Gauntner, who earned his bachelor's degree in electrical and computer engineering, lacked fencing experience when he first entered Lafayette College in 2000.


In fact, it was only after two co-eds persuaded him at a campus activities fair to join the fencing team that Gauntner decided to try out for the team.

"I didn't know anything about it," Gauntner remembers. "I was just being an obedient freshman and signed up."

By the time that Gauntner was a senior, he not only qualified for the NCAA Fencing Championships, but he also placed fifth at the MACFA Individual Championships and was named first-team, all-conference.

In addition, he was voted Lafayette's most outstanding fencer, and eventually won the title of most outstanding senior. When he graduated from Lafayette, his overall record was 111 wins and 42 losses.

After he completed his engineering degree, he landed a job at Picatinny, where he works at the Automated Test Systems Division, which is part of the Weapons Software Engineering Center.

In 2004, the head coach of the Leopards asked Gauntner if he would take over her coaching position when she planned to leave after the upcoming semester. Gauntner agreed to help, but only for the rest of the season, encouraging the administration to find another head coach once he finished.

After that season, Gauntner did not coach again until 2006.

He went to watch a fencing competition at Drew University and Lafayette's team asked Gauntner to coach them, recognizing him from previous years.

As a result of the team's success that day, Gauntner was offered an assistant coaching job at Lafayette, which he held until he became head coach in the fall semester of 2007. Since then, he's been coaching the Leopards every season.

"You meet all these great fencers, all these great kids. You don't want to leave them," Gauntner stated.

Still, coaching fencing has its challenges. In Gauntner's view, the biggest challenge is the lack of respect and attention the sport receives.

The sport places heavy emphasis on safety. The equipment includes masks, jackets and knickers, which are usually made of heavy denim or Kevlar.

Fencing also has three styles of fencing: foil, saber, and épée. These styles are differentiated based on where the opponent can strike, the way the sword looks, and whether one has to thrust or slash with the weapon to earn the point.

Each hit is considered to be one point and the amount of points necessary to win can change from five strikes to 15, depending on the level of the competition.

"I don't think anyone understands how much athleticism is involved," Gauntner said. "It's not just walking back and forth and banging sticks against each other. There's a whole lot of sprinting, a whole lot of maneuvering involved. It's a physical game of chess."

Gauntner has a "no-cut" policy for less experienced members of the team who may not show much promise initially. So rather than simply cut someone from the team, the coach finds way to keep team members challenged.

Gauntner notes that teaching fencing requires much drilling and repetition, as well as muscle memory and endurance.

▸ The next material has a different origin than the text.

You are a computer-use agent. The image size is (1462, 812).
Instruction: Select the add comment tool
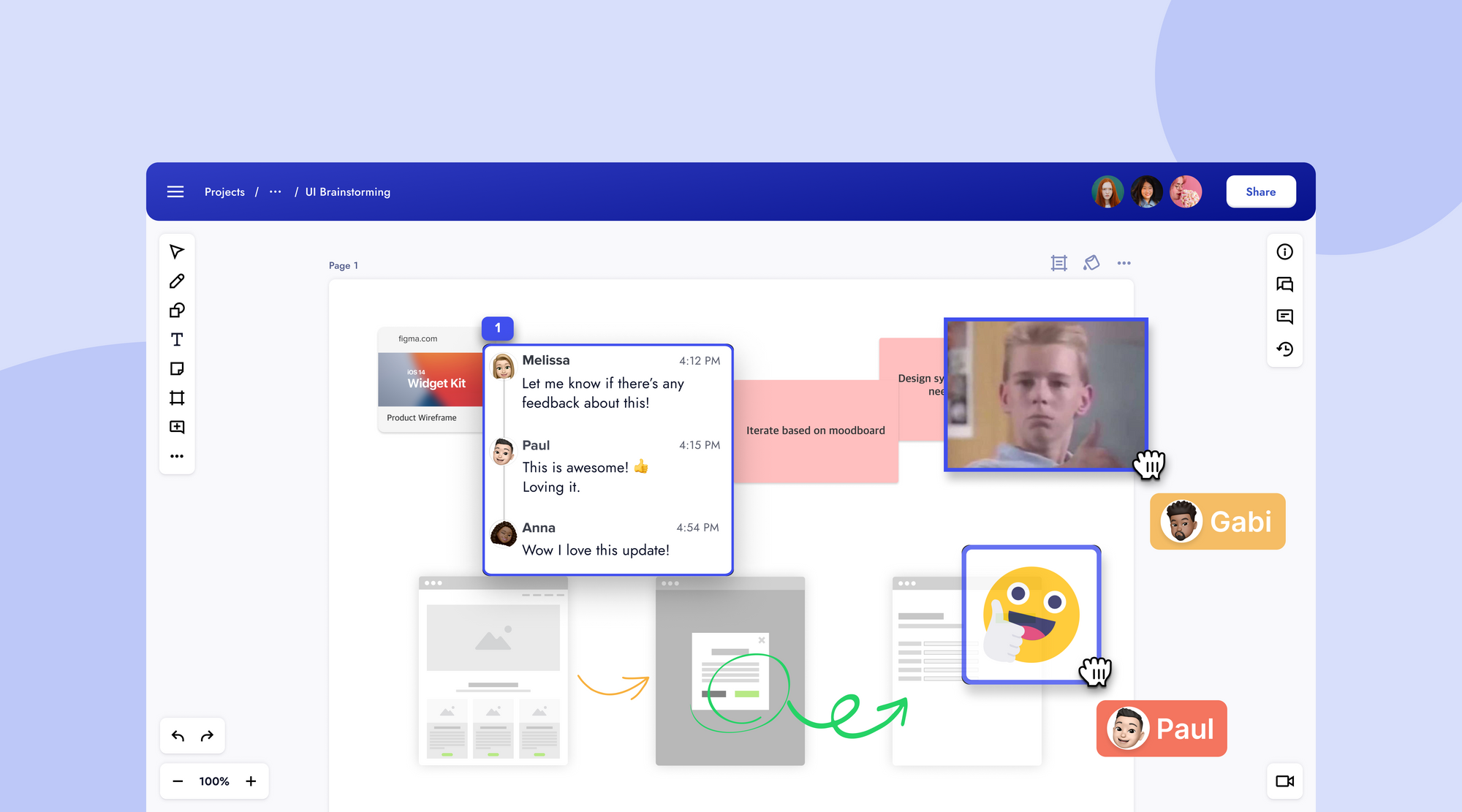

Moreover, Gauntner said, there has to be a sense of dedication, drive, and confidence in his team members. They spend September to March fencing five days a week or running five-kilometer races to stay in shape.

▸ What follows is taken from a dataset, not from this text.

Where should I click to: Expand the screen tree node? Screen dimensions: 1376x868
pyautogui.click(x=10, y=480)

Given the fact that fencing is an individual sport, Gauntner also tries to provide a sense of team spirit by having his members watch each other's matches and cheer on their teammates.

"The lessons I've learned through coaching I can integrate at my job," Gauntner said. "Interpersonal skills, leadership skills, learning to motivate people--I learned to do that as a coach, but I know that I can use that here at Picatinny and the other way around."

With the ever-growing success of his fencing team, along with a two-time title like the "MACFA Coach of the Year," Gauntner has made a mark in fencing.

As an individual, he continues to compete in weekend tournaments held at various New Jersey fencing schools. Typically, Gauntner fences in saber.

He recently qualified for the New Jersey Division National Qualifiers, placing high enough to qualify for the U.S. National Championships.

"I love it," Gauntner said about fencing, "and I'm incredibly competitive. Plus, I like to prove to my fencers that the old coach can still hack it once in awhile."